Though the Celtics are leading this first-round series between the Celtics and Knicks two games to none, credit must be given to New York’s stars. In their first season with the organization, they have carried the Knicks on a highly competitive level with the defending Eastern Conference champions. Despite having a lack of serious talent around them, Stoudemire and Anthony have made this a dogfight of a series and have 100 percent carried their team.

Stoudemire caught fire down the stretch in Game 1 to the point where the Celtics did everything they could to keep the ball out of his hands. He scored 12 points in the fourth quarter of that contest while no other teammate scored more than three. Stoudemire hit six of his seven shot attempts in that final frame.
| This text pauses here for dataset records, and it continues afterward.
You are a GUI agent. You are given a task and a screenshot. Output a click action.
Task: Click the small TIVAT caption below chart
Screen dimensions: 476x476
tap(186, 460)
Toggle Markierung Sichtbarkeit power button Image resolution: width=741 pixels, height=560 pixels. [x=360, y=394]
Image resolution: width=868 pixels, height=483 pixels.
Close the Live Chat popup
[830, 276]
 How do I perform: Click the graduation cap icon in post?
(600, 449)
Everyone was expecting a similar performance from the All-Star power forward in Game 2, but that turned into a pipedream once he suffered a strain in his back during pregame warmups. Stoudemire did not play in the second half of Game 2 and finished with only four points in less than 18 minutes of play.

Stoudemire’s absence, coupled with Chauncey Billups’ inability to suit up for Game 2, left the entire weight of the Knicks on Anthony’s shoulders. But it sure didn’t look like he was carrying much more than his 230-pound frame.
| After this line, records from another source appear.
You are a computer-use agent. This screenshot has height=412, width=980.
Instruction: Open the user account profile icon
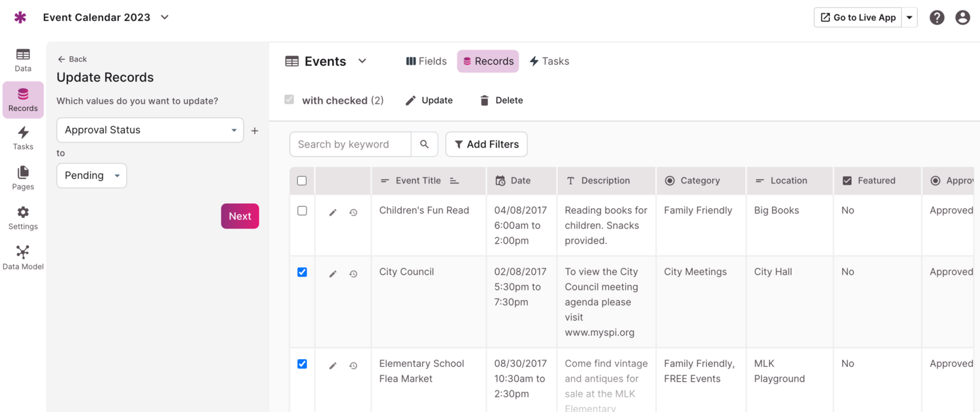pos(962,18)
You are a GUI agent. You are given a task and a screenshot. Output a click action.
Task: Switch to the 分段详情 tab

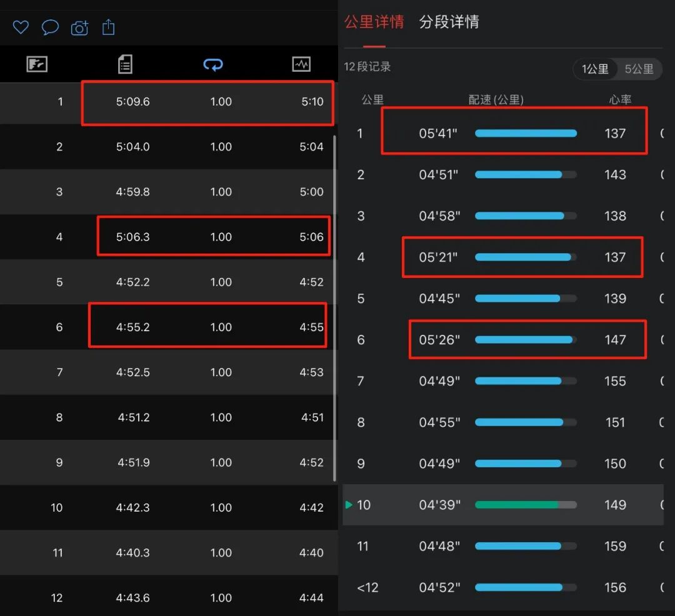(449, 22)
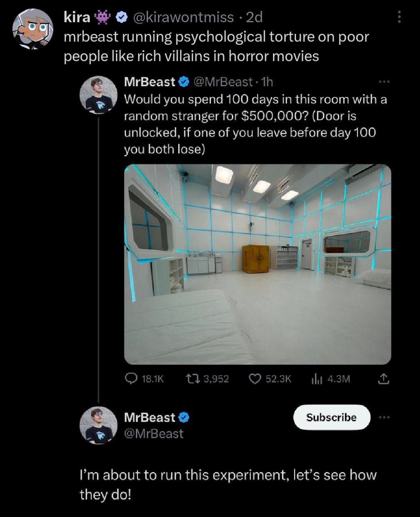This screenshot has width=420, height=517.
Task: Like the quoted MrBeast tweet via heart icon
Action: [254, 378]
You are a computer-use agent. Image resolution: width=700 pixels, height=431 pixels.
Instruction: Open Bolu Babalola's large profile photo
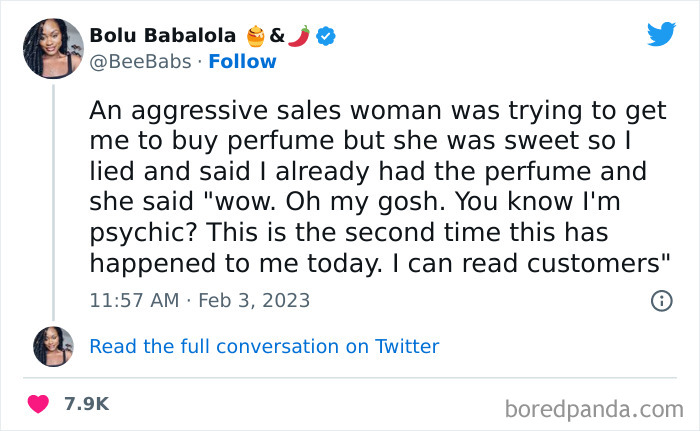click(x=54, y=48)
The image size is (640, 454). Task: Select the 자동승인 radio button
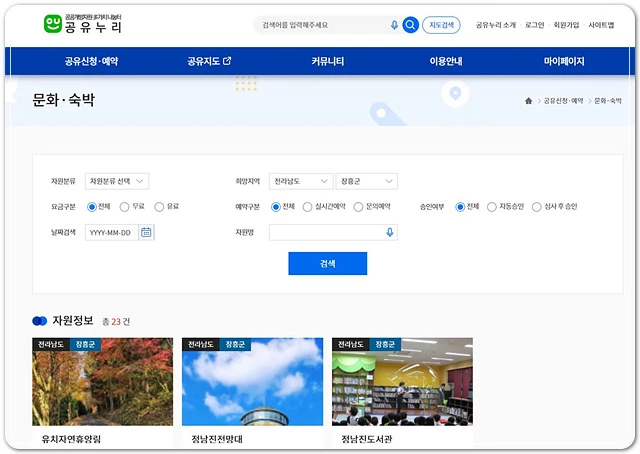click(x=492, y=207)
Anthony went off on the Celtics despite the fact that everyone in the building knew he was the one and only focal point of New York’s offense. He was utterly unstoppable and the repertoire of moves he used to get of his quick-release shots was at times breathtaking.
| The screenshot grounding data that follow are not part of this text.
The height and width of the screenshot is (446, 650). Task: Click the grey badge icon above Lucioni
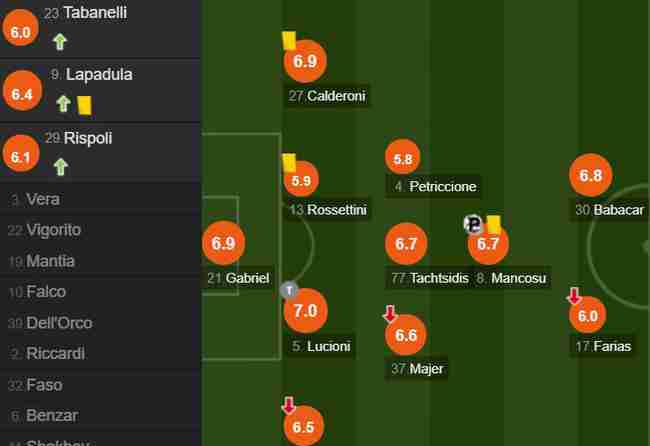point(289,290)
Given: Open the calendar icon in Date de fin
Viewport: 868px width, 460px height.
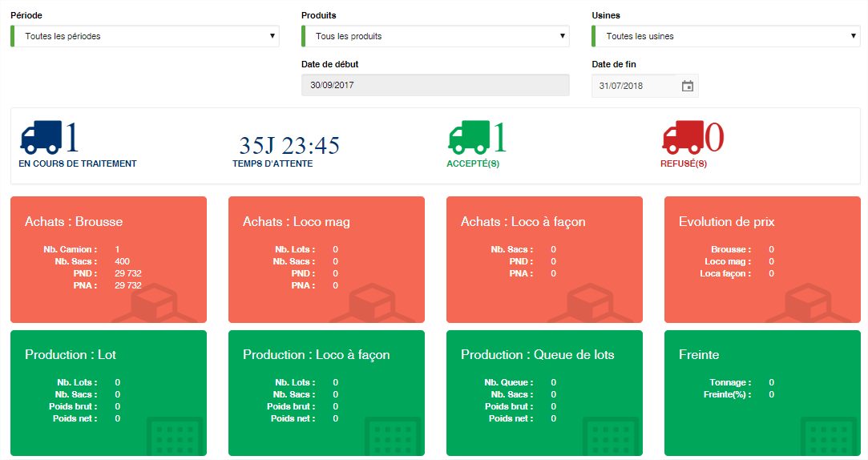Looking at the screenshot, I should point(687,86).
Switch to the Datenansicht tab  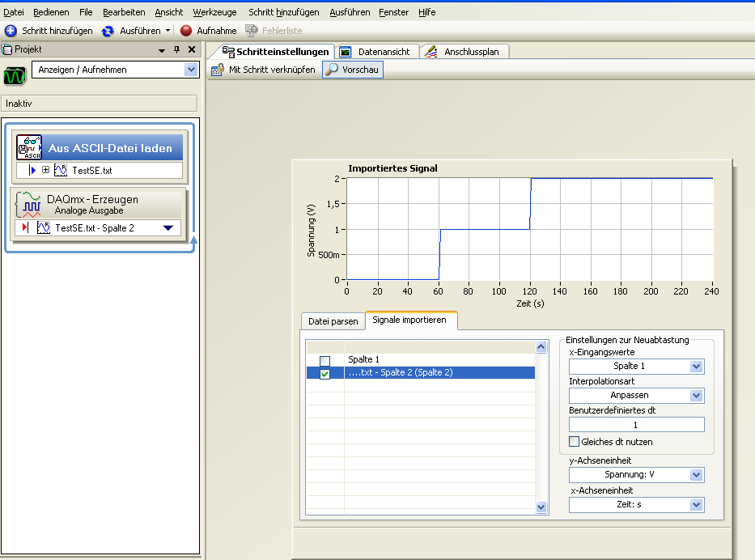tap(377, 52)
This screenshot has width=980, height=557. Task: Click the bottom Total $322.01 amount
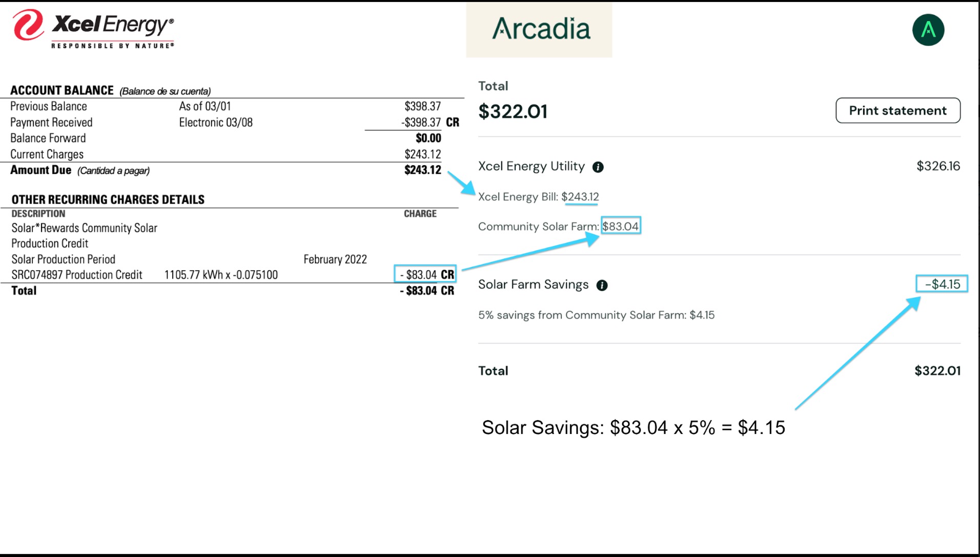(937, 371)
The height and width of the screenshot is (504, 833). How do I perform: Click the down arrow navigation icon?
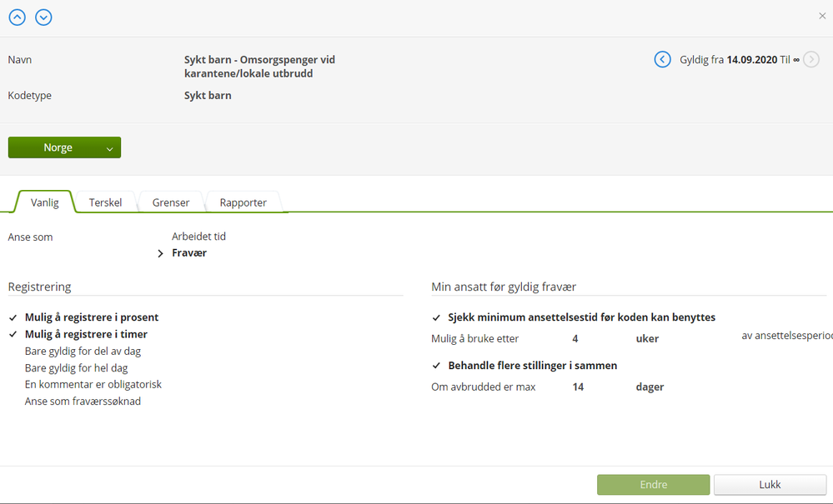[43, 17]
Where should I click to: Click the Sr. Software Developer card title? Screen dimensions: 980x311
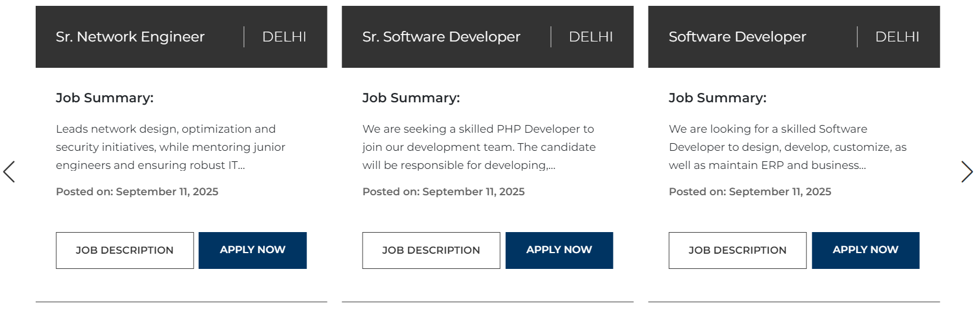441,37
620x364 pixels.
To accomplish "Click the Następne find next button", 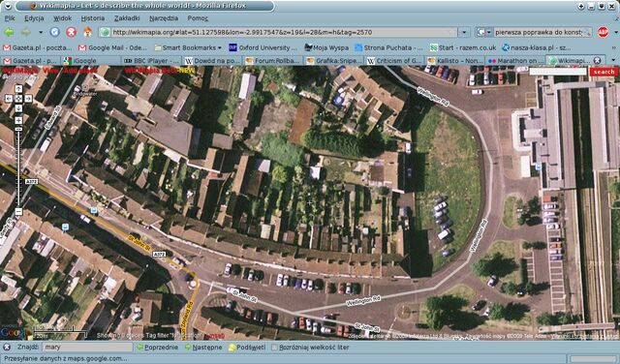I will tap(203, 348).
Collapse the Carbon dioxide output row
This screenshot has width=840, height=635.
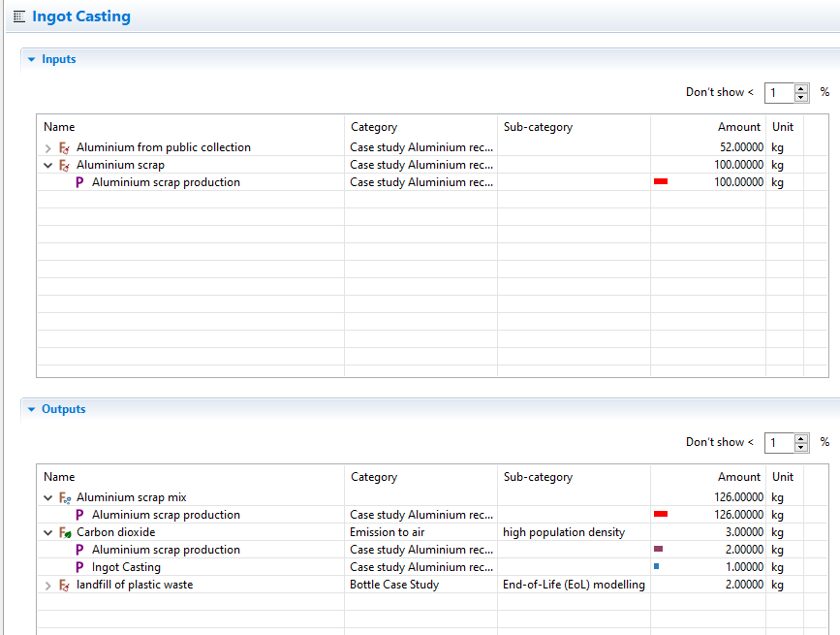pyautogui.click(x=48, y=533)
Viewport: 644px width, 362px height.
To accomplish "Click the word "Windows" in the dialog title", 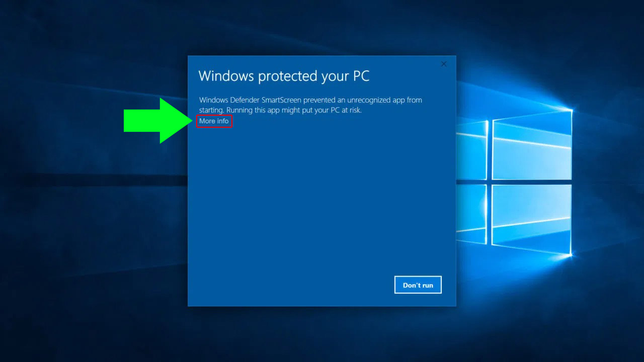I will [226, 76].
“Mike (D’Antoni) came up to me in a timeout and was like, ‘Amar’e is done, we need you to carry us tonight,’ ” Anthony recalled after the game. “My thing was to just go out there, not try to carry the team by scoring the basketball, but just doing everything.”

Well, it certainly looked like he tried to carry the team by scoring the basketball. He took a game-high 30 shots, nearly two-times as many as any other teammate, and notched his season-high as a Knick with 42 points.

When asked to comment on Anthony’s performance, Doc Rivers wondered why the question was even posed to him.

“Carmelo Anthony? Do I have to?” Rivers asked rhetorically. “He was pretty – he was pretty good.”

The light was shining bright on New York’s star for nearly the entire game, but yet again, it was the Celtics who came out on top. Thanks to key plays at both ends of the court in the final minutes, Boston overcame a deficit in the final 20 seconds for the second consecutive game.

Two nights after Ray Allen canned the game-winning 3-pointer in Game 1, Kevin Garnett bulldozed Jared Jeffries into the paint and hit the softest of jump-hooks to give Boston the winning points in Game 2.

No one knew where the Celtics would go for that final shot on either night, and that included Boston’s team. Rivers drew up plays during his final timeouts of those games that had several options to go to for a critical field goal, and that’s the beauty of what this Celtics team brings to the table.

“They’ve been together for a while and they understand what they have,” D’Antoni said shortly after his team’s second consecutive demoralizing loss. “They’ve just got so many weapons and it’s tough. You’ve got to watch back picks with Ray Allen, one-on-one with (Paul) Pierce, and (Kevin) Garnett, whatever he does. They put (Rajon) Rondo in a good place, and it’s tough.”

Let’s not sell them short. At this point in the series, the Celtics’ team ball has been better than tough in crunch time. It has been unstoppable.

Anthony and Stoudemire have been unstoppable in their own right, but it just hasn’t been enough to give New York a win.